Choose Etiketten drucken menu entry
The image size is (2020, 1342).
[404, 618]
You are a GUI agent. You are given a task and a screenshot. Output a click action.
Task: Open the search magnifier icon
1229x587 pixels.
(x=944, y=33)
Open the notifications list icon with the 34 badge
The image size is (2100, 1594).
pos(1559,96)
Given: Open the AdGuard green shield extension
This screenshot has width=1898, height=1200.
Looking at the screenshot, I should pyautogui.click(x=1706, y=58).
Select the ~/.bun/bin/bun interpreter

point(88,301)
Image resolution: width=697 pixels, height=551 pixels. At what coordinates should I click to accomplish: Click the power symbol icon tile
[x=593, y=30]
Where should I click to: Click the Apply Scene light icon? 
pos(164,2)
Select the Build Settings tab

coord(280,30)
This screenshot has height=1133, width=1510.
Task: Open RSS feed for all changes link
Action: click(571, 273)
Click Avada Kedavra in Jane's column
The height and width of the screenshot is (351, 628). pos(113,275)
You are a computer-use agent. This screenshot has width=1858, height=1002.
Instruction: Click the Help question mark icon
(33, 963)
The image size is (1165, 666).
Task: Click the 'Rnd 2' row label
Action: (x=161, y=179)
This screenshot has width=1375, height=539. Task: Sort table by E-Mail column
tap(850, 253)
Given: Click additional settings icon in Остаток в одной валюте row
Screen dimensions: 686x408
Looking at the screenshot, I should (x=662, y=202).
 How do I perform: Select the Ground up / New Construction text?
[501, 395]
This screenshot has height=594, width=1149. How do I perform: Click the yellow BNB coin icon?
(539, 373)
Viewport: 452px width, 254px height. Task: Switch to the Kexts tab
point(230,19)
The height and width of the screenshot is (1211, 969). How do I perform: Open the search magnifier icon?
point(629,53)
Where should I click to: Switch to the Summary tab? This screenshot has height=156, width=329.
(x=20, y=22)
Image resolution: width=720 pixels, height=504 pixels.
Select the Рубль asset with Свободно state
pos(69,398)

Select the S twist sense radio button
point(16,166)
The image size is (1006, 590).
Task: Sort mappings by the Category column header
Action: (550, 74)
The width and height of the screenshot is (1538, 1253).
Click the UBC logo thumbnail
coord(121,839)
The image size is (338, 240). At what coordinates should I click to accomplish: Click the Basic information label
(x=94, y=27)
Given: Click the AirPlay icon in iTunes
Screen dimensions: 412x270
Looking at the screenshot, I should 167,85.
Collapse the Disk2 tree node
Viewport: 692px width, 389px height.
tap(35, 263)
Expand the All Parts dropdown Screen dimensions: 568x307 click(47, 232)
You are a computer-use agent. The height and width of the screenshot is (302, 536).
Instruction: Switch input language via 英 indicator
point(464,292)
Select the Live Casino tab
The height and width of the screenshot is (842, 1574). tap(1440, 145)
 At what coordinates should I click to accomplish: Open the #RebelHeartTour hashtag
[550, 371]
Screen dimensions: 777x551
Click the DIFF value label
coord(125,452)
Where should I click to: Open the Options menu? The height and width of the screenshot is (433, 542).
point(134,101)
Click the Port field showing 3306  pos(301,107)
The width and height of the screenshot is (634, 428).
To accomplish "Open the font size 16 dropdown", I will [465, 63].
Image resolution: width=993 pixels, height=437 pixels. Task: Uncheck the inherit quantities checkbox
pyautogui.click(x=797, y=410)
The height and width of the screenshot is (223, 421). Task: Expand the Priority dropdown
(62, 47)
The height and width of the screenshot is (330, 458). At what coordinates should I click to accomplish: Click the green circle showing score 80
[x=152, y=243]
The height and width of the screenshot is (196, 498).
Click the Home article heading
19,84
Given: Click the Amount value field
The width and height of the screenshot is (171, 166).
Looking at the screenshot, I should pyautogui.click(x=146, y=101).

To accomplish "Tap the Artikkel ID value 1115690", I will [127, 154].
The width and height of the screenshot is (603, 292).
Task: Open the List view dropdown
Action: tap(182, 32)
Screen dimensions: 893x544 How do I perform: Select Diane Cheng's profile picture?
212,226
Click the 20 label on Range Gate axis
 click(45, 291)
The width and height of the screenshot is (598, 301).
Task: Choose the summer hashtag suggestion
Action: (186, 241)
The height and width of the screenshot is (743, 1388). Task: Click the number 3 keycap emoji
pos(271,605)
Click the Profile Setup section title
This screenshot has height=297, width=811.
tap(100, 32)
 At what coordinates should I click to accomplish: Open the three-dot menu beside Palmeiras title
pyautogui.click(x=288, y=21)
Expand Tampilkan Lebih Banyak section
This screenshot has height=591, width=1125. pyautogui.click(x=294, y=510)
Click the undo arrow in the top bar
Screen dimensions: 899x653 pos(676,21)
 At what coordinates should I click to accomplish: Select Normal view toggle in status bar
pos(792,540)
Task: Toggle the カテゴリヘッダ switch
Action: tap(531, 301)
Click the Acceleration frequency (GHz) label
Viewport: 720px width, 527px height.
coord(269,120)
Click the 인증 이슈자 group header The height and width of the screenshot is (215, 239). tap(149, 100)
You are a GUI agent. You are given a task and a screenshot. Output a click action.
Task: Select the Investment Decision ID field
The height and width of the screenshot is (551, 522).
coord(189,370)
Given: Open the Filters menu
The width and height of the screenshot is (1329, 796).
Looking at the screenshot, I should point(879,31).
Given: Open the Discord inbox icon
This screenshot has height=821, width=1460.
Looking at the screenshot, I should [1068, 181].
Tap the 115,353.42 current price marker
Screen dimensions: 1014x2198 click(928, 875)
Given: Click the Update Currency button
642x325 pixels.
--- --- ---
* Description of the task
Retype the records above line for line, changing nothing.

* Solution to the problem
Choose Etiketten drucken menu entry
The image size is (2020, 1342).
[404, 618]
You are a GUI agent. You are given a task and a screenshot. Output a click action.
Task: Open the search magnifier icon
1229x587 pixels.
(x=944, y=33)
Open the notifications list icon with the 34 badge
The image size is (2100, 1594).
pos(1559,96)
Given: Open the AdGuard green shield extension
This screenshot has width=1898, height=1200.
Looking at the screenshot, I should pyautogui.click(x=1706, y=58).
Select the ~/.bun/bin/bun interpreter

point(88,301)
Image resolution: width=697 pixels, height=551 pixels. At what coordinates should I click to accomplish: Click the power symbol icon tile
[x=593, y=30]
Where should I click to: Click the Apply Scene light icon? 
pos(164,2)
Select the Build Settings tab

coord(280,30)
This screenshot has height=1133, width=1510.
Task: Open RSS feed for all changes link
Action: click(571, 273)
Click Avada Kedavra in Jane's column
The height and width of the screenshot is (351, 628). pos(113,275)
You are a computer-use agent. This screenshot has width=1858, height=1002.
Instruction: Click the Help question mark icon
(33, 963)
The image size is (1165, 666).
Task: Click the 'Rnd 2' row label
Action: (x=161, y=179)
This screenshot has width=1375, height=539. Task: Sort table by E-Mail column
tap(850, 253)
Given: Click additional settings icon in Остаток в одной валюте row
Screen dimensions: 686x408
Looking at the screenshot, I should (x=662, y=202).
 How do I perform: Select the Ground up / New Construction text?
[501, 395]
This screenshot has height=594, width=1149. How do I perform: Click the yellow BNB coin icon?
(539, 373)
Viewport: 452px width, 254px height. Task: Switch to the Kexts tab
point(230,19)
The height and width of the screenshot is (1211, 969). How do I perform: Open the search magnifier icon?
point(629,53)
Where should I click to: Switch to the Summary tab? This screenshot has height=156, width=329.
(x=20, y=22)
Image resolution: width=720 pixels, height=504 pixels.
Select the Рубль asset with Свободно state
pos(69,398)

Select the S twist sense radio button
point(16,166)
The image size is (1006, 590).
Task: Sort mappings by the Category column header
Action: (550, 74)
The width and height of the screenshot is (1538, 1253).
Click the UBC logo thumbnail
coord(121,839)
The image size is (338, 240). At what coordinates should I click to accomplish: Click the Basic information label
(x=94, y=27)
Given: Click the AirPlay icon in iTunes
Screen dimensions: 412x270
Looking at the screenshot, I should 167,85.
Collapse the Disk2 tree node
Viewport: 692px width, 389px height.
tap(35, 263)
Expand the All Parts dropdown Screen dimensions: 568x307 click(47, 232)
You are a computer-use agent. The height and width of the screenshot is (302, 536).
Instruction: Switch input language via 英 indicator
point(464,292)
Select the Live Casino tab
The height and width of the screenshot is (842, 1574). tap(1440, 145)
 At what coordinates should I click to accomplish: Open the #RebelHeartTour hashtag
[550, 371]
Screen dimensions: 777x551
Click the DIFF value label
coord(125,452)
Where should I click to: Open the Options menu? The height and width of the screenshot is (433, 542).
point(134,101)
Click the Port field showing 3306  pos(301,107)
The width and height of the screenshot is (634, 428).
To accomplish "Open the font size 16 dropdown", I will [465, 63].
Image resolution: width=993 pixels, height=437 pixels. Task: Uncheck the inherit quantities checkbox
pyautogui.click(x=797, y=410)
The height and width of the screenshot is (223, 421). Task: Expand the Priority dropdown
(62, 47)
The height and width of the screenshot is (330, 458). At what coordinates should I click to accomplish: Click the green circle showing score 80
[x=152, y=243]
The height and width of the screenshot is (196, 498).
Click the Home article heading
19,84
Given: Click the Amount value field
The width and height of the screenshot is (171, 166).
Looking at the screenshot, I should pyautogui.click(x=146, y=101).

To accomplish "Tap the Artikkel ID value 1115690", I will [127, 154].
The width and height of the screenshot is (603, 292).
Task: Open the List view dropdown
Action: tap(182, 32)
Screen dimensions: 893x544 How do I perform: Select Diane Cheng's profile picture?
212,226
Click the 20 label on Range Gate axis
 click(45, 291)
The width and height of the screenshot is (598, 301).
Task: Choose the summer hashtag suggestion
Action: (186, 241)
The height and width of the screenshot is (743, 1388). Task: Click the number 3 keycap emoji
pos(271,605)
Click the Profile Setup section title
This screenshot has height=297, width=811.
tap(100, 32)
 At what coordinates should I click to accomplish: Open the three-dot menu beside Palmeiras title
pyautogui.click(x=288, y=21)
Expand Tampilkan Lebih Banyak section
This screenshot has height=591, width=1125. pyautogui.click(x=294, y=510)
Click the undo arrow in the top bar
Screen dimensions: 899x653 pos(676,21)
 At what coordinates should I click to accomplish: Select Normal view toggle in status bar
pos(792,540)
Task: Toggle the カテゴリヘッダ switch
Action: tap(531, 301)
Click the Acceleration frequency (GHz) label
Viewport: 720px width, 527px height.
coord(269,120)
Click the 인증 이슈자 group header The height and width of the screenshot is (215, 239). tap(149, 100)
You are a GUI agent. You are given a task and a screenshot. Output a click action.
Task: Select the Investment Decision ID field
The height and width of the screenshot is (551, 522).
coord(189,370)
Given: Open the Filters menu
The width and height of the screenshot is (1329, 796).
Looking at the screenshot, I should point(879,31).
Given: Open the Discord inbox icon
This screenshot has height=821, width=1460.
Looking at the screenshot, I should [1068, 181].
Tap the 115,353.42 current price marker
Screen dimensions: 1014x2198 click(928, 875)
Given: Click the Update Currency button
642x325 pixels.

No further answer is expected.